The Canadian Writers' Collective

Writing, and writerly tangents

Monday, March 23, 2009


is not a word!

I know, the English language is ever-evolving. And what's acceptable, such as starting a sentence with 'and', has shifted over the years. Still, there remain a few colloquialisms that drive me batty when I hear or see them.

'Anyways', for example, does my head in when I hear it used in casual conversation.

Of course, I'm well aware of my own poor speech habits. Worse than that, many manage to show up in my writing, too. What surprises me, though, is how often I find common grammatical no-no's in contemporary novels.

In a recent review for a well-known Canadian novel (Okay, I'm going to mention it by name: The Cellist of Sarajevo), the writer expressed frustration at the number of sentences in the novel ending in a preposition, and surprise that kind of writing came from someone who's also a writing teacher.

As I'm reading the book now, I'm on the lookout for these poorly placed preps. Not only is this 'game' distracting me from the story, it's making me wonder whether the usage blunder is the result of bad writing, or lazy editors. Or maybe it's just a by-product of an increasingly colloquial language.

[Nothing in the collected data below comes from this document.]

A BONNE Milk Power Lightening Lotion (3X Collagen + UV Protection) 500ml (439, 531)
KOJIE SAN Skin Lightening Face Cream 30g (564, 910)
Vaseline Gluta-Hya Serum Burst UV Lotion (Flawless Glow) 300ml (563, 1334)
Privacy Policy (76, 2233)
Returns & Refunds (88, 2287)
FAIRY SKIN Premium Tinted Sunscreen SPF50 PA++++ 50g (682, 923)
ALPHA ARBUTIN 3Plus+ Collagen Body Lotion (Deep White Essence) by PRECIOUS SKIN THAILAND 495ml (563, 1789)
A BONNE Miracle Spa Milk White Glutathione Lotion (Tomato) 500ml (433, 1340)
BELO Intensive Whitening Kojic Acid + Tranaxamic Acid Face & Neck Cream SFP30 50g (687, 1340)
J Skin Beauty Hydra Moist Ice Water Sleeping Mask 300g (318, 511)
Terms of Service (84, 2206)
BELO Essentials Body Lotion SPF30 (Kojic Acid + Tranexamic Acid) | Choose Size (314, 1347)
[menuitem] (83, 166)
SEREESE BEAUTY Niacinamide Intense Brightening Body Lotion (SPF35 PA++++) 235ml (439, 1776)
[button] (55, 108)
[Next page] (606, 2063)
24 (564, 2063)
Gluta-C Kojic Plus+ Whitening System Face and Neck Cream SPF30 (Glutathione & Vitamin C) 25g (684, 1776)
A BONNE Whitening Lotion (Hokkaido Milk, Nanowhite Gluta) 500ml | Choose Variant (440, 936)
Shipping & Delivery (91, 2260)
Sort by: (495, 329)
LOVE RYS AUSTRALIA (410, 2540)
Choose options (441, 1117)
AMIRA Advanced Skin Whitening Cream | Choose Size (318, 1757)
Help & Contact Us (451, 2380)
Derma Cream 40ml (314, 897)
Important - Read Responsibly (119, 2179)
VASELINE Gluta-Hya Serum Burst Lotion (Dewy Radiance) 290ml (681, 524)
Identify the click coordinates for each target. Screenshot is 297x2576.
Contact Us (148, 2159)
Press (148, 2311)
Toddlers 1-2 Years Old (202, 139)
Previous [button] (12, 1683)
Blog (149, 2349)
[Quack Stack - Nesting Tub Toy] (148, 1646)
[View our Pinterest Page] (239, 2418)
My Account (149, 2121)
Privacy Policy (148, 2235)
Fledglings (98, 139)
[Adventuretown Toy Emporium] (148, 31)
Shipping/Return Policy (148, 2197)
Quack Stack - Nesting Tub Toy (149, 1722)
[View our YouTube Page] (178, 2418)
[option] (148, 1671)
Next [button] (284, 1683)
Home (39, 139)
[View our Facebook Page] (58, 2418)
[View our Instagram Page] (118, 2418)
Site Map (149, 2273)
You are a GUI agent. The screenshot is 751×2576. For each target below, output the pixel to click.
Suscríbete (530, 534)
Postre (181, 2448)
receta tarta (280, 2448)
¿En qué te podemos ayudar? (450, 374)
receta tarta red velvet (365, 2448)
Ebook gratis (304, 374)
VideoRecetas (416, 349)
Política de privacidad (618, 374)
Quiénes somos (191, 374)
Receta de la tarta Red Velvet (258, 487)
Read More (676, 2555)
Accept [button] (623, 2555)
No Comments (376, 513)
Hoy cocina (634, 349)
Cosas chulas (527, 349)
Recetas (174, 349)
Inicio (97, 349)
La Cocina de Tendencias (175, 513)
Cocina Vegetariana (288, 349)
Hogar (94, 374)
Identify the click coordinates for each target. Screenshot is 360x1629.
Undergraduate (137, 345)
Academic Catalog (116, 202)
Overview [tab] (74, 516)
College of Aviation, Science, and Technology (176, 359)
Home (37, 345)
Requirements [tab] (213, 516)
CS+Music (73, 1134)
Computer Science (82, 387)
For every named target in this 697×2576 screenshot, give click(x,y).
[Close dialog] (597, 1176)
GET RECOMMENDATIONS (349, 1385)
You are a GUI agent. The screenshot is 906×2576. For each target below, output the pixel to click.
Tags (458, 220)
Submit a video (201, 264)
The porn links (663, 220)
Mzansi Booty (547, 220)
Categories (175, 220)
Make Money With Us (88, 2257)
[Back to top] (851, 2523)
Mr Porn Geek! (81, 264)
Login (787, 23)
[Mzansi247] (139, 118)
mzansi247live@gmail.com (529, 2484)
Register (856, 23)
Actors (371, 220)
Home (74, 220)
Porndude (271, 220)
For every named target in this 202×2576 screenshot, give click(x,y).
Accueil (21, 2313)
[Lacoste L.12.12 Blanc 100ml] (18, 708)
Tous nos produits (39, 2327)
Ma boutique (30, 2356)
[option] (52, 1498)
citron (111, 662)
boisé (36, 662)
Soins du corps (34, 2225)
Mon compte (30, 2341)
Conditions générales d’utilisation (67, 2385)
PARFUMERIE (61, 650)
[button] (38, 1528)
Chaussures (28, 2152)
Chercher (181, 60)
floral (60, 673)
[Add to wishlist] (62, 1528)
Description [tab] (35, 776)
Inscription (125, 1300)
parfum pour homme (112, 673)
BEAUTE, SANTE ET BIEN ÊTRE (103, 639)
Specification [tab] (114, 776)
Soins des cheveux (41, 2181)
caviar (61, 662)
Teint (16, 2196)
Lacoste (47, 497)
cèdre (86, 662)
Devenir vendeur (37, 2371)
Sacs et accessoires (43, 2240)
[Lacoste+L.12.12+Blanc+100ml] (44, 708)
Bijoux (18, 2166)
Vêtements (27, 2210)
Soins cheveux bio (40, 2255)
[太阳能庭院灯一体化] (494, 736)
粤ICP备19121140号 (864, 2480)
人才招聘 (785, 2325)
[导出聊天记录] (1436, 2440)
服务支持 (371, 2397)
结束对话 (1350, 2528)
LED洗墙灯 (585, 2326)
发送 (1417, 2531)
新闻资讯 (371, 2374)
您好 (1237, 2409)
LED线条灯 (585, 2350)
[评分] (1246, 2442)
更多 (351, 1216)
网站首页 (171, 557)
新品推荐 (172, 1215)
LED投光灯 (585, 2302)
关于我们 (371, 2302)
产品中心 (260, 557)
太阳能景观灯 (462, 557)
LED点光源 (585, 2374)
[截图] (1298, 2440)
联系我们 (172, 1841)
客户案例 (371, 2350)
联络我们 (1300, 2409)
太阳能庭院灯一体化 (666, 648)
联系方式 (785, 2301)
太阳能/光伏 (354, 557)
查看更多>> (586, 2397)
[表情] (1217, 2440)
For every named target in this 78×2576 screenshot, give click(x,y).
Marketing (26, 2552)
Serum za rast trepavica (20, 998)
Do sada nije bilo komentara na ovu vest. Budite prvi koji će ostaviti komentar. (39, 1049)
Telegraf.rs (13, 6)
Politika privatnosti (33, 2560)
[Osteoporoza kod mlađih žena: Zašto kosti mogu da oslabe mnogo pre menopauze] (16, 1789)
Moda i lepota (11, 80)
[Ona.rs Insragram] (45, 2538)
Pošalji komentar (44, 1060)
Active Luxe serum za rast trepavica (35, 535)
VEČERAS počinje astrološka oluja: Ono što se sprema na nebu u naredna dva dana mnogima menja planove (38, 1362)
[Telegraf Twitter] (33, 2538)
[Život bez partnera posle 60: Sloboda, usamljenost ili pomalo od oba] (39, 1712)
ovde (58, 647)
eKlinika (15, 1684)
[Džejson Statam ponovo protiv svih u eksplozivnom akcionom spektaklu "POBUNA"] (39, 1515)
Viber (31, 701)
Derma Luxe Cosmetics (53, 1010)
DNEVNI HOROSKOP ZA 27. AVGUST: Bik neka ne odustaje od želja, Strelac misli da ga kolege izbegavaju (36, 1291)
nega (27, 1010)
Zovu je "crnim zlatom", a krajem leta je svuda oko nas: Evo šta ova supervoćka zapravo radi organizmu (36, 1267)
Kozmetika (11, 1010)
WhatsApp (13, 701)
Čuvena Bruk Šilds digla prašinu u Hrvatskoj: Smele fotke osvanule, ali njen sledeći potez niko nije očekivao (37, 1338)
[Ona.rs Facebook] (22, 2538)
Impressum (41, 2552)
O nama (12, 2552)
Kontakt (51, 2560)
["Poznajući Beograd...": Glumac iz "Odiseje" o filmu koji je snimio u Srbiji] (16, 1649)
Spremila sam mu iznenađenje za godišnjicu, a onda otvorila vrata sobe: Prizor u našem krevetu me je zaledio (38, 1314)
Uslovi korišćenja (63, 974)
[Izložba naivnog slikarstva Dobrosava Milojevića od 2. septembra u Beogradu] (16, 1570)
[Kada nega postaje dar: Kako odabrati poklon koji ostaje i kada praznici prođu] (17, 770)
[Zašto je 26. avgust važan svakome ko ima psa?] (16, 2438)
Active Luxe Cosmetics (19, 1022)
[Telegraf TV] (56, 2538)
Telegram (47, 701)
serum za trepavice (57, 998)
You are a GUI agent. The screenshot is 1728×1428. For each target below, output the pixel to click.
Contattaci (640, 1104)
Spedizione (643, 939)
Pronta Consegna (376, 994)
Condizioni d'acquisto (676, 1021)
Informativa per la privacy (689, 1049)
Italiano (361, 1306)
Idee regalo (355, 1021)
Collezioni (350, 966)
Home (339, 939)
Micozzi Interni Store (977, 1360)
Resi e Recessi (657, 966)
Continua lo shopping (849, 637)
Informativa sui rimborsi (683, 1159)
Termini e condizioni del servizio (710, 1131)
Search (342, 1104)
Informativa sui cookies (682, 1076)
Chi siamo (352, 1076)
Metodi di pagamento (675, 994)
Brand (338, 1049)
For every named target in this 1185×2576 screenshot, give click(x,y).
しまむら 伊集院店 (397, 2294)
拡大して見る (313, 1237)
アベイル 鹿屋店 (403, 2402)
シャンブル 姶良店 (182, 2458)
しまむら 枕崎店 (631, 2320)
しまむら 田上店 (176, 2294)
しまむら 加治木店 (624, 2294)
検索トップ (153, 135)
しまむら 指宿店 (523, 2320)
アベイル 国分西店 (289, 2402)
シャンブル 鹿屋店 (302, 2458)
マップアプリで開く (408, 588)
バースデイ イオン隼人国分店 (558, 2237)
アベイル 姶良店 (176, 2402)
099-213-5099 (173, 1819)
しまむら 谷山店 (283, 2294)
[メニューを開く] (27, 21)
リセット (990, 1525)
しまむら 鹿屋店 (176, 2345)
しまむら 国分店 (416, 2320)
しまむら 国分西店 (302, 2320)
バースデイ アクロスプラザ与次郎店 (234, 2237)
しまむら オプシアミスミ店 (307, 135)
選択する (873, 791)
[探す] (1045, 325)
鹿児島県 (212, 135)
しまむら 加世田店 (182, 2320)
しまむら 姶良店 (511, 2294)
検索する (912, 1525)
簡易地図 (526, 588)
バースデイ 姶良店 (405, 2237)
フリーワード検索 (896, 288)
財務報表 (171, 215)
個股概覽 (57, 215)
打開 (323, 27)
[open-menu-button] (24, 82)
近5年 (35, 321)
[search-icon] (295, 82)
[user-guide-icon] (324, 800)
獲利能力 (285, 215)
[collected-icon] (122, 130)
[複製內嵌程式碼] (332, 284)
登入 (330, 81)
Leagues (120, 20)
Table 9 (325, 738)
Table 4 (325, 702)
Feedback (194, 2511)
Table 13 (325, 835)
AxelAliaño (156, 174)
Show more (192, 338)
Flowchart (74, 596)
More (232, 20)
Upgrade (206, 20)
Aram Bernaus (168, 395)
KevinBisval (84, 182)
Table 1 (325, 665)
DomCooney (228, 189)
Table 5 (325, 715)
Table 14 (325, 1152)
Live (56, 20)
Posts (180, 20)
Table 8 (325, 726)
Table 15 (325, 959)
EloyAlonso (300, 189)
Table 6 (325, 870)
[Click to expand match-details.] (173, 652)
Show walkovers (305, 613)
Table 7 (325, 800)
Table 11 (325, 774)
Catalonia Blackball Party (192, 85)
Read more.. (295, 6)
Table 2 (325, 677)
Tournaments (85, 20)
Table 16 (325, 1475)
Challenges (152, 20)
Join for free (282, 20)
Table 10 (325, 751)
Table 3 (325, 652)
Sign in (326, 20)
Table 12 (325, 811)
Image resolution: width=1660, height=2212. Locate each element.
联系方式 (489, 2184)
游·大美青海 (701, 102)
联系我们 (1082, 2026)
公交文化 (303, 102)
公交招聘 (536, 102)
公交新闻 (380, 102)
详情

Whatever the reason, I'm finding myself worrying about my speech habits and how they're affecting my writing.

At least one thing is for certain, 'anyways' will never find its way into one of my stories.


Blogger Andrew Tibbetts said...

The one I hate is when people use "myself" instead of "me": "Bring that file back Monday and give it to myself or Janet." I think people think it sounds classier.

Thu Mar 26, 04:04:00 pm GMT-4  
Anonymous Shaula said...

There's a linguistic term for "making a mistake by trying to sound classier," but I can't think of what it is.

Pronouncing V-A-S-E incorrectly as "vahz," instead of correctly as "vayz" is another example of the same mistake.

"Irregardless" bothers me.

Sun Mar 29, 07:30:00 pm GMT-4  
Blogger T. Lee said...

Thanks for posting, you two!

"Irregardless," yes! Bugs me, too.

But as someone who says 'vase' in a manner that would annoy you, I had to look it up. I found a source in Wikip. but then found a better one, PBS: "The pronunciations VAHZ and VAWZ, noted by Walker above, are British. The former is the prevailing pronunciation, but the latter “has still some currency in England,” says OED 2. In an American speaker, say Morris & Morris (1985), VAHZ “is a mark of affectation.” I agree.)"

Mon Mar 30, 02:04:00 am GMT-4  
Blogger T. Lee said...

I should note, the link is from the PBS show, "Do you speak American?"

Apparently, as a Canadian, I continue to mix my British and American words :)

Mon Mar 30, 02:08:00 am GMT-4  
Blogger Tricia Dower said...

Re your question about usage blunders in The Cellist and other books, I think it is an increasing preference for more colloquial language. It may come across to some editors as more "hip." It works for me only if it's in keeping with the way the story's character would think or speak.